[start of SELECTION]

With the shift to the NT-branch of Windows (Windows 2000, XP, ...), most Windows-games of the last 15 years run without problems on a new PC and MS-DOS-classics (1980 - 1997) run great via DOS-Box or ScummVM, the Steam- and GOG-releases of these games already have sensible settings.



rolltide101x said:
sc94597 said:

No 450$ PC is going to match the PS4 on anything lol

http://www.reddit.com/r/PCMasterRace/wiki/builds

*edit* those are some excellent builds. Some people done some good shopping on that thread. But does not include the price of a mouse, keyboard, monitor (most people already have HDTVs and an HDTV as a monitor is annoying but possible...) Windows, etc.

Add 20-50 to the price for Windows (most people don't pay $100 for it, that is a rip-off price) and 20-50 for a keyboard + monitor to their $380 build. Then you have a $420-$480 PC that performs just as well as a PS4 in games. That is a pretty close price-range, considering all the other features that PC gives you which a PS4 does not. Also if you consider that you don't need to buy the PC you were planning to buy on top of your PS4, and the savings on games/online, PC gaming can be much less than console gaming in total price.  The one thing you have to consider with PC gaming as an implicit cost is power consumption.

[end of SELECTION]

EXERCISE A:
In the forum post, what does the writer call an implicit cost of PC gaming?
The rows that come next are separate from the forum post and unrelated to it.

[start of GIVEN DATA]

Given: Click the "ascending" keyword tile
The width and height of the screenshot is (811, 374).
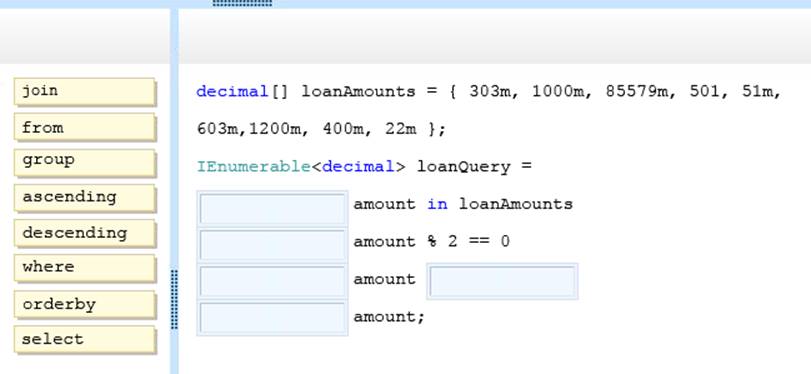Looking at the screenshot, I should pyautogui.click(x=85, y=198).
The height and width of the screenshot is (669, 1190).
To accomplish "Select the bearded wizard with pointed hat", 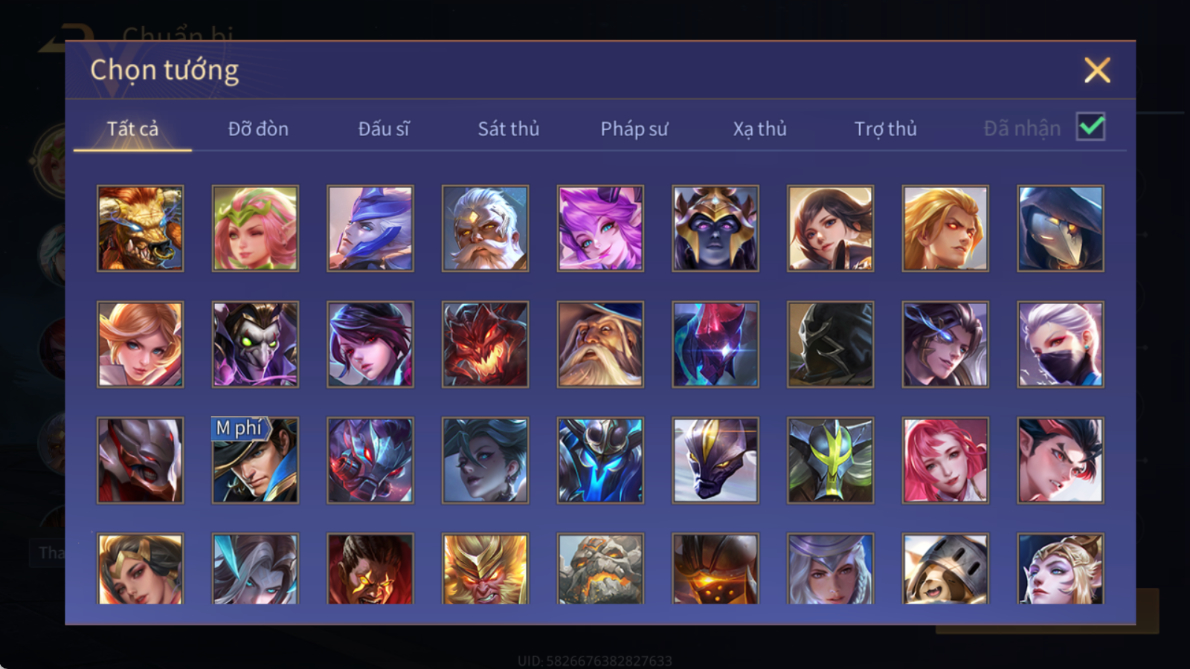I will click(x=600, y=344).
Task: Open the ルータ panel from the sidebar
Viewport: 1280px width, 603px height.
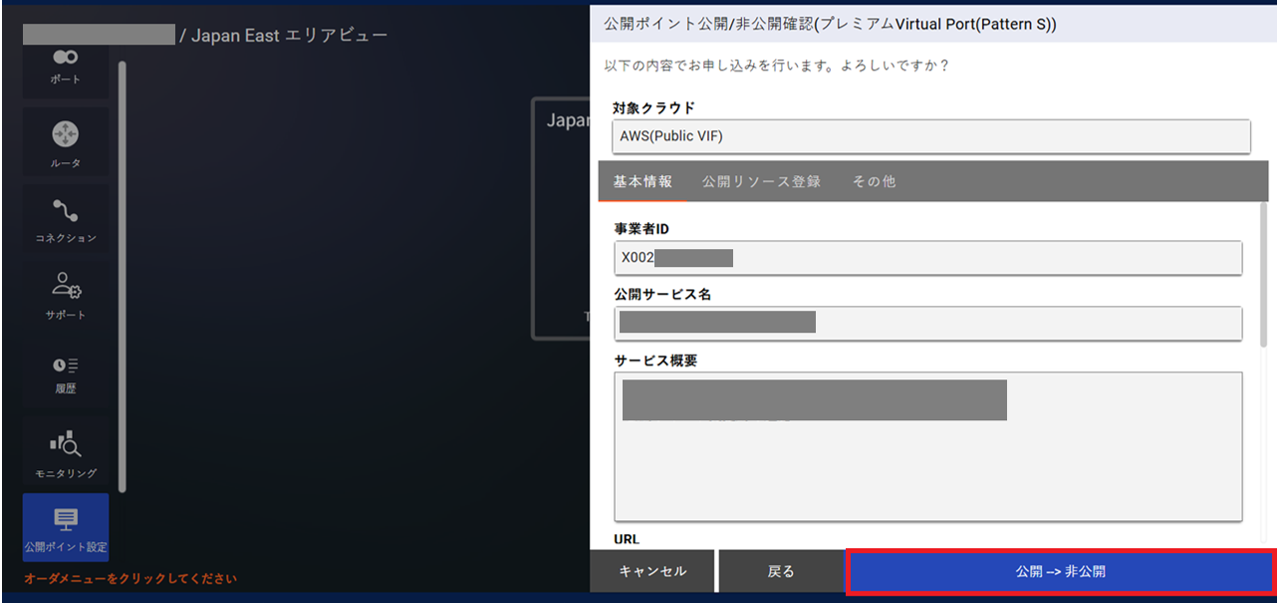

[end of GIVEN DATA]

EXERCISE B:
Turn the rows, from the line containing "Task: Open the ルータ panel from the sidebar" down to the end of the rows, into a JSON list of strings with one string per line. Leave out blank lines and the pictures.

FULL SOLUTION A:
Power consumption.

FULL SOLUTION B:
[
  "Task: Open the ルータ panel from the sidebar",
  "Viewport: 1280px width, 603px height."
]